Deputy Prime Minister Pridiyathorn Devakula expects the Thai economy to grow by 1.6-1.9% this year and 4-5% next year as the government is speeding up its investment and the global economy is picking up.
Deputy Prime Minister MR Pridiyathorn Devakula, right, shares his economic views at the AEC+3 Summit & Expo 2014 at Centara Grand & Bangkok Convention Centre at CentralWorld in Bangkok on Monday (photo by Pattarachai Prechapanich)
Speaking at the Asean Economic Community+3 Summit and Expo 2014 that the Department of International Trade Promotion and Kasikorn Bank organised on Monday, MR Pridiyathorn attributed the expected growth of only 1.6-1.9% for the full year to past political problems, the slowdown of the global economy and trading partners' economies, and delayed government investment.
Under the circumstances, MR Pridiyathorn said, he was satisfied with the 1.6-1.9% growth rate. The government was stimulating the economy by quickly spending 23 billion baht on job creation projects and offering financial aid to rice growers.

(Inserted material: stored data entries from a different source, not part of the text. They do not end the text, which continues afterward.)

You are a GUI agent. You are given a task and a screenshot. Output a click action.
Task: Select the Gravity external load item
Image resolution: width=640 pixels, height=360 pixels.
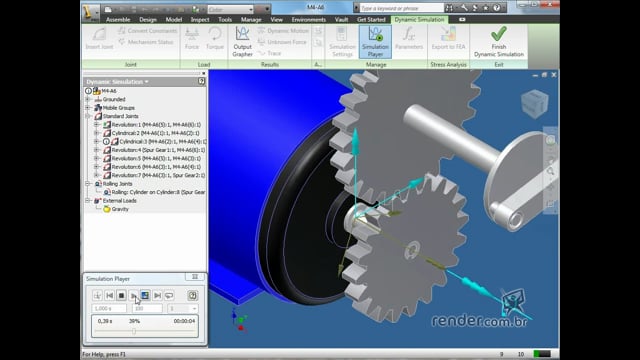point(120,209)
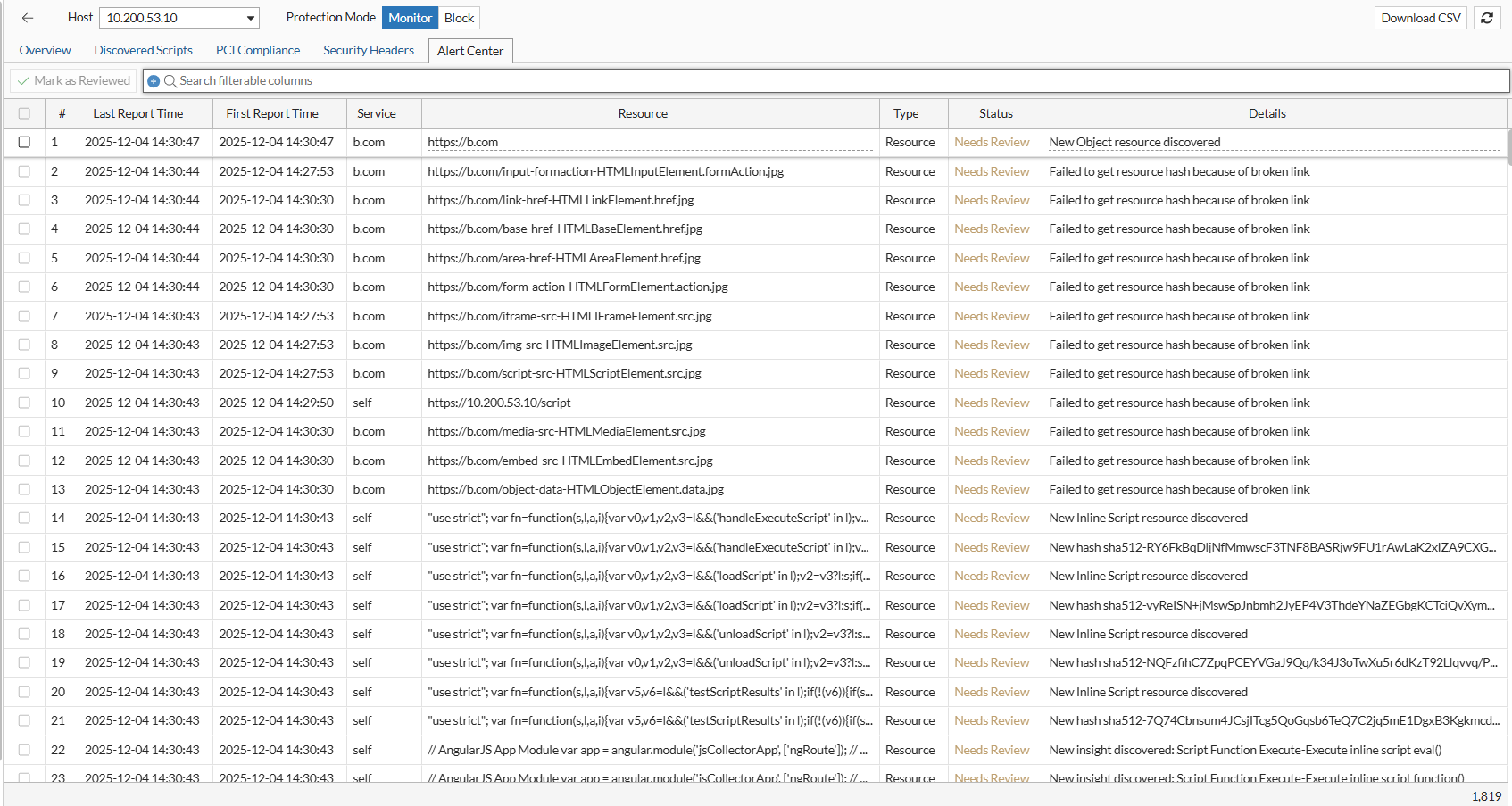Viewport: 1512px width, 806px height.
Task: Click the https://b.com resource link
Action: coord(463,142)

Next year, he predicted the national economy would grow by 4-5% as, he said, the government would invest considerably in infrastructure development, especially in double track and electric railways in the greater Bangkok area, and exports would improve due to the global economic recovery.
MR Pridiyathorn said the government would not implement populist policies, especially those concerning energy.
The government was gradually cutting its subsidies for energy prices to make them reflect market mechanisms. The reduction process would take a year and followed continuous periods of subsidies during the tenures of the past three governments, he said.